They look like they were the National League standings, with the New York Giants in first place and the Brooklyn Dodgers and Milwaukee Braves tied for second place.
It’s still a shock to see “Brooklyn” in the standings, and it likely will be for a full season. (The good kind of shock.)
But once you realize that we have not been transported back in Dr. Emmett Brown’s DeLorean to the mid-1950s, you realize that both New York basketball teams are off to impressive starts.
The Knicks picked up a signature, come-from-behind win at San Antonio on Thursday night, and the Nets said they did the same when they defeated the Boston Celtics, 102-97, at Barclays Center.
However, while the Nets appear to be much better than they were a year ago while playing in New Jersey, a mid-November win over the Celtics is anything but a signature win.
The Celtics are a team of ancient warriors. Even though they have gotten somewhat younger this year with the departure of Ray Allen, they still depend on Paul Pierce and Kevin Garnett, along with the quicksilver Rajon Rondo.
An ancient basketball team has to watch itself during the regular season, and the Celtics have not even come close to finding their level this season. They are not pushing it very hard in the early season. They came from behind at halftime to put on a 29-15 surge in the third quarter.
If that run had discouraged the Nets, the Celtics would have won the game.
But it did not.
Joe Johnson and Jerry Stackhouse wanted this win and wanted it badly. The Celtics did not have the inclination to keep pressing down hard on the gas pedal in the fourth quarter.

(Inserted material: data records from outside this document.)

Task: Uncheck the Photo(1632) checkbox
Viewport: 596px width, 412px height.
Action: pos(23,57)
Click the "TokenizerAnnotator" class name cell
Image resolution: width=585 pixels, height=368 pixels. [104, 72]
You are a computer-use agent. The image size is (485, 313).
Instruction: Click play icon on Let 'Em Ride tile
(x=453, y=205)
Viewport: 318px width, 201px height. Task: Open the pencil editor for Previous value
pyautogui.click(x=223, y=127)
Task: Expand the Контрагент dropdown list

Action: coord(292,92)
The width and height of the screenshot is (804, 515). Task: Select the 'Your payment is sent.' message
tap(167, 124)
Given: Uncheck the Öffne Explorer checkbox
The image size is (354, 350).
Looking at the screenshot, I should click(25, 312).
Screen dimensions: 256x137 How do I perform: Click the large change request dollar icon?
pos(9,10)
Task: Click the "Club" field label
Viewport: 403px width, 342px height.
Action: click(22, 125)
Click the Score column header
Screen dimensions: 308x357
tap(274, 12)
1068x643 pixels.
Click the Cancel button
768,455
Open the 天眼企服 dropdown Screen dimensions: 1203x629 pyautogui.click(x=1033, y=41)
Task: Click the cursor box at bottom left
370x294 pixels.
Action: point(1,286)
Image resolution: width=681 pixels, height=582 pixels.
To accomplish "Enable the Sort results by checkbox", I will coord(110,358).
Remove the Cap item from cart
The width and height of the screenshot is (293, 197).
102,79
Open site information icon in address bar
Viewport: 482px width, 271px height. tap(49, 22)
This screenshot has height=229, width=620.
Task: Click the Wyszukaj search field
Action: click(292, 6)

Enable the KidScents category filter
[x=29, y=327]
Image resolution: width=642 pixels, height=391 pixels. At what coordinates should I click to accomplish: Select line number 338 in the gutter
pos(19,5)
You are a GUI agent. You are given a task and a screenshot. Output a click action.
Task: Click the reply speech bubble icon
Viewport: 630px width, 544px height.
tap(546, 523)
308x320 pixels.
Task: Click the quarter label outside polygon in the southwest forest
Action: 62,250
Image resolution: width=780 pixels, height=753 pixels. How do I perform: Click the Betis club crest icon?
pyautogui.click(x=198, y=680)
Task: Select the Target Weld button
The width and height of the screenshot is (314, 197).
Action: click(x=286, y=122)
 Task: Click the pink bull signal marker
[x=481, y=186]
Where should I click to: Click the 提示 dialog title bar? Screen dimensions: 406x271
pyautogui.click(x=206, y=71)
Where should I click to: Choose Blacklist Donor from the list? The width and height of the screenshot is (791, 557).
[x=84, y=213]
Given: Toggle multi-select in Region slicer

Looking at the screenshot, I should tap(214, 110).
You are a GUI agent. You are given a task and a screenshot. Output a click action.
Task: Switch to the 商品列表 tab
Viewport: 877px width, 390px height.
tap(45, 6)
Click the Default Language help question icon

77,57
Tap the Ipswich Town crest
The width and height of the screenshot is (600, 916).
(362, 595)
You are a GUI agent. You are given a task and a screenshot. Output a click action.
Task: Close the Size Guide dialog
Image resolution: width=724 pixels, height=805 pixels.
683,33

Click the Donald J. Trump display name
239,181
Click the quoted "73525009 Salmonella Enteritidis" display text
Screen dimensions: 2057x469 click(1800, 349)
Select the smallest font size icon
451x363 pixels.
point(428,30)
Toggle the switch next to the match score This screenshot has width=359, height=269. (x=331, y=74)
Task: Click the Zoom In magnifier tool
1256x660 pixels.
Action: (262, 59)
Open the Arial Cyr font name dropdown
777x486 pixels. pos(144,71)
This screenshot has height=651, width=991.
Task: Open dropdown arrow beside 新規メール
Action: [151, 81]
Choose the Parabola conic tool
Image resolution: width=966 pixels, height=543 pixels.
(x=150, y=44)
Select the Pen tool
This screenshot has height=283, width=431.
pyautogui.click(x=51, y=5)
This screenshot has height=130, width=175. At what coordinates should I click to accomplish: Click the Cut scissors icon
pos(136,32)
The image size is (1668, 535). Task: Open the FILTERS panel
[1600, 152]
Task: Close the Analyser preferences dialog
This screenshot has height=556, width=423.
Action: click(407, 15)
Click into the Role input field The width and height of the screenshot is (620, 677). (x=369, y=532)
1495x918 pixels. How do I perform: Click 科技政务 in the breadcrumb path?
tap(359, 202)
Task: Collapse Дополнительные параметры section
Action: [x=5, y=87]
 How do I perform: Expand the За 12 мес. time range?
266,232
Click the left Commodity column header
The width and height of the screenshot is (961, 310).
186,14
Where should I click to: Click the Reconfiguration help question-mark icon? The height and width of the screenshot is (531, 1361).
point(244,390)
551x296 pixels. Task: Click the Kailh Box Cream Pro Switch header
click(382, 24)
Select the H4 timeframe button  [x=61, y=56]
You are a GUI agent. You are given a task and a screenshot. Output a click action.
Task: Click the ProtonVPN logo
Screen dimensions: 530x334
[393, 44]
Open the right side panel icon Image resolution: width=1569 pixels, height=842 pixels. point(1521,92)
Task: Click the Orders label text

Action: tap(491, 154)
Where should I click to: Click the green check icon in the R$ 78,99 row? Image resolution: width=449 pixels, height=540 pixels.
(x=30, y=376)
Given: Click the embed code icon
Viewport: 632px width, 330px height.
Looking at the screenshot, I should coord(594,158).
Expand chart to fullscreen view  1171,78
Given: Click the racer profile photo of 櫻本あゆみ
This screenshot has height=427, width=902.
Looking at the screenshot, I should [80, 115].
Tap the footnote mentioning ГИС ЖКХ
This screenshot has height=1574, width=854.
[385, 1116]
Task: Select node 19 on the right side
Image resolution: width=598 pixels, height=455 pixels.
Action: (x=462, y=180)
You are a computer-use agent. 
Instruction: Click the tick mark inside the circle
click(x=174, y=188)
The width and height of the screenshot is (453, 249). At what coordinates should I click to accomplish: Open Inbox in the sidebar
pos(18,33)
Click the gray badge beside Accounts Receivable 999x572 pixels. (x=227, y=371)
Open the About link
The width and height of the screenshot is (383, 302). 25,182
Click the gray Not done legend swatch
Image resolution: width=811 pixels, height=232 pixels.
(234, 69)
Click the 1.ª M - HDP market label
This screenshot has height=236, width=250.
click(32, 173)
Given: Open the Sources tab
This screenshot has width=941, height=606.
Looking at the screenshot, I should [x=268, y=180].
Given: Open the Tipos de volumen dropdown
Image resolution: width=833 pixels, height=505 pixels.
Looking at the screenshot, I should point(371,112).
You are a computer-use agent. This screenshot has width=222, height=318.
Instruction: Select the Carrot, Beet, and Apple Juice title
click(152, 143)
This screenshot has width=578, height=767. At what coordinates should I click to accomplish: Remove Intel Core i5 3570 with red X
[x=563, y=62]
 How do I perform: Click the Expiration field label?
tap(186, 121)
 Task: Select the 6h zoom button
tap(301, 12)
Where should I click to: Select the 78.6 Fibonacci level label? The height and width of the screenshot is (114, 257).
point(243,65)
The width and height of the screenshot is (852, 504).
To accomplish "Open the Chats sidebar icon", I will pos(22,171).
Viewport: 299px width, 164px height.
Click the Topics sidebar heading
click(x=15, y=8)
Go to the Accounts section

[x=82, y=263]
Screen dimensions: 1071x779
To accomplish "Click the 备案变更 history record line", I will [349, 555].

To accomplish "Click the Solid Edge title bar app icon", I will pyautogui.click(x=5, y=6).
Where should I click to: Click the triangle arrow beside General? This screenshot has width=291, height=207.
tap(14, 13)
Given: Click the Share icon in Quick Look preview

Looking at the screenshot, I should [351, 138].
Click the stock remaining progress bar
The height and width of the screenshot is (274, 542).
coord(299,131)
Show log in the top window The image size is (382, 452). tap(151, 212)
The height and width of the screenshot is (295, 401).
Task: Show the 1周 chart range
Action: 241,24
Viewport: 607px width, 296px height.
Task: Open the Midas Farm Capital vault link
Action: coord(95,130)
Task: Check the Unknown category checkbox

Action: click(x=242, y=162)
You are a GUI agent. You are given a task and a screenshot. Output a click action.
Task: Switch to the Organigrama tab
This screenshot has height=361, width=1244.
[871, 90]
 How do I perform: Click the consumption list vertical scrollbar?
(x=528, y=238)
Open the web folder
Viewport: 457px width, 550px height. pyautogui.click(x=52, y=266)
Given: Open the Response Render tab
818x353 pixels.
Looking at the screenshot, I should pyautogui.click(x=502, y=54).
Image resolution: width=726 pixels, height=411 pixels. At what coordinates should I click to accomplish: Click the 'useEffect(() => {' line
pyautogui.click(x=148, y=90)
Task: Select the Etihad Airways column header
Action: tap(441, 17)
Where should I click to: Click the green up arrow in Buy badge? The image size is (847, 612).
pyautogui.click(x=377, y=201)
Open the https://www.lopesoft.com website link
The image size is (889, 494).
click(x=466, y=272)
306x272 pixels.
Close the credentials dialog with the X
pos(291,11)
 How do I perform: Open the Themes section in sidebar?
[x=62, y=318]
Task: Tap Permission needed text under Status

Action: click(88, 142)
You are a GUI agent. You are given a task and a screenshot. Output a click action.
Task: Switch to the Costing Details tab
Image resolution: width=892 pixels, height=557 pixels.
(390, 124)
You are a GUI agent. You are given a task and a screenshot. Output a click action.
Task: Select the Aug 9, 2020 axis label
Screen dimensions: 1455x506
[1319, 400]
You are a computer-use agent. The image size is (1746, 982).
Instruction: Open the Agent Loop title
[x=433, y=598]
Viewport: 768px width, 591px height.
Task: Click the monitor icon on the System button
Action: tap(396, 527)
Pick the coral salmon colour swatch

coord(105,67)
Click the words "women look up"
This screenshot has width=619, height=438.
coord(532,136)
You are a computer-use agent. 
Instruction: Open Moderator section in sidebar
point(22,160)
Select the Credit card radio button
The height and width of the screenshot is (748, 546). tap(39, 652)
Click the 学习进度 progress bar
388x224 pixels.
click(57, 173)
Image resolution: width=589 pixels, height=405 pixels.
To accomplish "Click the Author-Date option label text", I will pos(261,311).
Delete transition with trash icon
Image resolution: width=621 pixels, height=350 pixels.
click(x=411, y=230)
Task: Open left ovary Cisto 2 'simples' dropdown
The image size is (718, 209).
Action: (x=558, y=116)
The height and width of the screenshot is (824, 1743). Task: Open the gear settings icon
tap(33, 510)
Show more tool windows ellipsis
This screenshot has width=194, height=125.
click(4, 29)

That’s good enough for head coach Doc Rivers at this point in the year.
An 82-game season is a long time for a venerable team like the Celtics. While few teams would ever risk it, the Celtics are saving their energy. They are building up to a crescendo.
You will see much more of an effort from them by the end of December, and when the schedule is in the dog days of late February and early March, they will turn it up a notch again. By the time the regular season ends, they will be peaking and will probably be a top four team in the Eastern Conference.
So, while a win over the Celtics in mid-November is nice, it’s not the same thing as beating that team in green in April.
When the Celtics host the Nets on April 10, that game could go a long way towards determining a playoff position for the Nets. If the Celtics are playing for home court or a top seed in the Eastern Conference, they will provide a lot more than a third-quarter as they compete for the win. A road victory at that point will mean a lot more than an early-season win at home.
Thursday night’s game was a good win for the Nets, and it should fuel their confidence and desire. However, it proved nothing.
Avery Johnson is not the kind of coach who will allow anyone to be satisfied with the win.
It’s just part of the process of becoming a legitimate playoff team. That’s what the Nets should be all about this season.